Exercise: Your task is to transcribe all the entries exactly, excluding pictures.

● ● ●

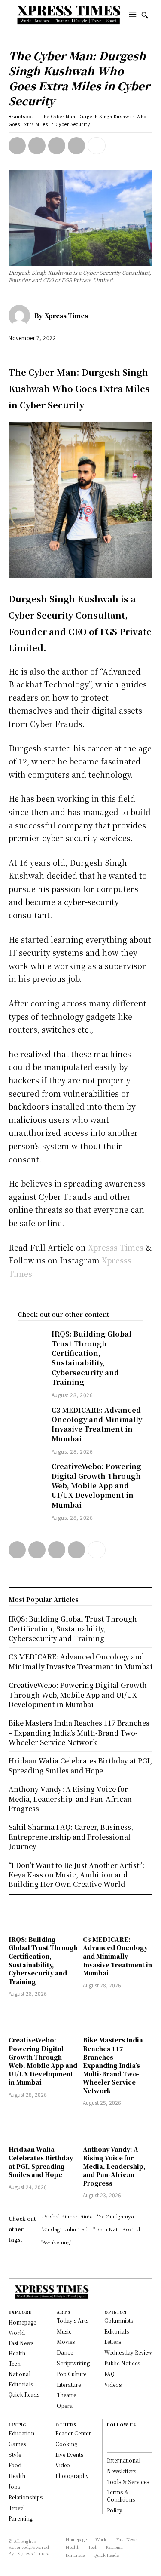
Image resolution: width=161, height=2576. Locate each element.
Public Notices (122, 2363)
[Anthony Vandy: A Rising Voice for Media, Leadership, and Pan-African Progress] (118, 2127)
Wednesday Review (128, 2352)
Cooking (66, 2443)
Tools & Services (128, 2481)
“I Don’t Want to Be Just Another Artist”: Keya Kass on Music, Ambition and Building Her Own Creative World (76, 1874)
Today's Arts (72, 2320)
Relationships (26, 2497)
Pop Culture (71, 2373)
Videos (113, 2384)
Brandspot (21, 116)
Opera (65, 2405)
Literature (69, 2384)
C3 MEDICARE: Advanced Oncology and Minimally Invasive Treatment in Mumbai (97, 1424)
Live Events (69, 2454)
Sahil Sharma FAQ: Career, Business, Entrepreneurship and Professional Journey (71, 1836)
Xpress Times (66, 315)
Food (15, 2465)
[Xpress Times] (21, 315)
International (123, 2460)
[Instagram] (110, 2444)
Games (17, 2443)
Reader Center (73, 2433)
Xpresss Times (114, 1247)
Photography (72, 2475)
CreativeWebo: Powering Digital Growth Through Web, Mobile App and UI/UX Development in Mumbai (96, 1485)
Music (64, 2331)
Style (15, 2454)
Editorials (116, 2331)
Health (17, 2475)
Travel (17, 2508)
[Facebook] (17, 145)
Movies (66, 2341)
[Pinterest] (56, 145)
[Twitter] (37, 145)
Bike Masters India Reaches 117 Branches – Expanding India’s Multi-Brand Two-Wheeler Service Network (113, 2065)
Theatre (66, 2394)
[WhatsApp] (76, 145)
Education (21, 2433)
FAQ (109, 2373)
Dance (65, 2352)
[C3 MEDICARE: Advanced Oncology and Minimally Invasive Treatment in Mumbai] (30, 1415)
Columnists (118, 2320)
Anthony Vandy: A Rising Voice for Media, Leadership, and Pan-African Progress (114, 2166)
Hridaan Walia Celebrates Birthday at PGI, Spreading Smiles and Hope (41, 2162)
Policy (114, 2510)
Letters (112, 2341)
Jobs (14, 2486)
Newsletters (121, 2471)
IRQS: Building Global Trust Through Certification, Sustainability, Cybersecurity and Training (91, 1358)
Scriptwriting (73, 2363)
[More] (97, 145)
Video (62, 2465)
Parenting (21, 2518)
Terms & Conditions (121, 2495)
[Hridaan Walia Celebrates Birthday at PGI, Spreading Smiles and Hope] (44, 2127)
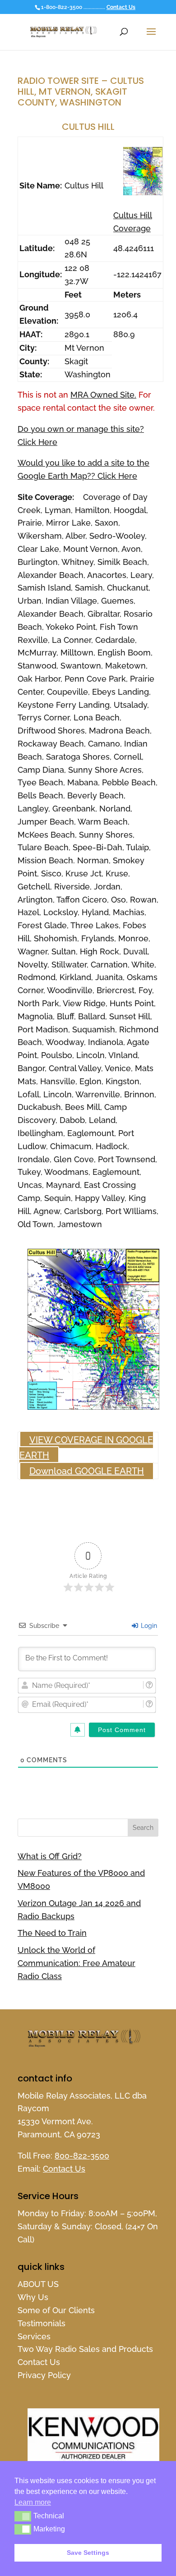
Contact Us (121, 7)
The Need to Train (52, 1933)
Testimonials (41, 2323)
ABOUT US (38, 2284)
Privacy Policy (44, 2375)
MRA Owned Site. (103, 394)
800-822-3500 (82, 2155)
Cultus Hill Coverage (132, 222)
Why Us (33, 2297)
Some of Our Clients (56, 2310)
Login (148, 1625)
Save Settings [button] (88, 2552)
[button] (22, 2516)
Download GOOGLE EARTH (86, 1471)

● ● ●

Result for this task:
Image resolution: width=161, height=2576. Locate each element.
Public Notices (122, 2363)
[Anthony Vandy: A Rising Voice for Media, Leadership, and Pan-African Progress] (118, 2127)
Wednesday Review (128, 2352)
Cooking (66, 2443)
Tools & Services (128, 2481)
“I Don’t Want to Be Just Another Artist”: Keya Kass on Music, Ambition and Building Her Own Creative World (76, 1874)
Today's Arts (72, 2320)
Relationships (26, 2497)
Pop Culture (71, 2373)
Videos (113, 2384)
Brandspot (21, 116)
Opera (65, 2405)
Literature (69, 2384)
C3 MEDICARE: Advanced Oncology and Minimally Invasive Treatment in Mumbai (97, 1424)
Live Events (69, 2454)
Sahil Sharma FAQ: Career, Business, Entrepreneurship and Professional Journey (71, 1836)
Xpress Times (66, 315)
Food (15, 2465)
[Xpress Times] (21, 315)
International (123, 2460)
[Instagram] (110, 2444)
Games (17, 2443)
Reader Center (73, 2433)
Xpresss Times (114, 1247)
Photography (72, 2475)
CreativeWebo: Powering Digital Growth Through Web, Mobile App and UI/UX Development in Mumbai (96, 1485)
Music (64, 2331)
Style (15, 2454)
Editorials (116, 2331)
Health (17, 2475)
Travel (17, 2508)
[Facebook] (17, 145)
Movies (66, 2341)
[Pinterest] (56, 145)
[Twitter] (37, 145)
Bike Masters India Reaches 117 Branches – Expanding India’s Multi-Brand Two-Wheeler Service Network (113, 2065)
Theatre (66, 2394)
[WhatsApp] (76, 145)
Education (21, 2433)
FAQ (109, 2373)
Dance (65, 2352)
[C3 MEDICARE: Advanced Oncology and Minimally Invasive Treatment in Mumbai] (30, 1415)
Columnists (118, 2320)
Anthony Vandy: A Rising Voice for Media, Leadership, and Pan-African Progress (114, 2166)
Hridaan Walia Celebrates Birthday at PGI, Spreading Smiles and Hope (41, 2162)
Policy (114, 2510)
Letters (112, 2341)
Jobs (14, 2486)
Newsletters (121, 2471)
IRQS: Building Global Trust Through Certification, Sustainability, Cybersecurity and Training (91, 1358)
Scriptwriting (73, 2363)
[More] (97, 145)
Video (62, 2465)
Parenting (21, 2518)
Terms & Conditions (121, 2495)
[Hridaan Walia Celebrates Birthday at PGI, Spreading Smiles and Hope] (44, 2127)
Contact Us (121, 7)
The Need to Train (52, 1933)
Testimonials (41, 2323)
ABOUT US (38, 2284)
Privacy Policy (44, 2375)
MRA Owned Site. (103, 394)
800-822-3500 (82, 2155)
Cultus Hill Coverage (132, 222)
Why Us (33, 2297)
Some of Our Clients (56, 2310)
Login (148, 1625)
Save Settings [button] (88, 2552)
[button] (22, 2516)
Download GOOGLE EARTH (86, 1471)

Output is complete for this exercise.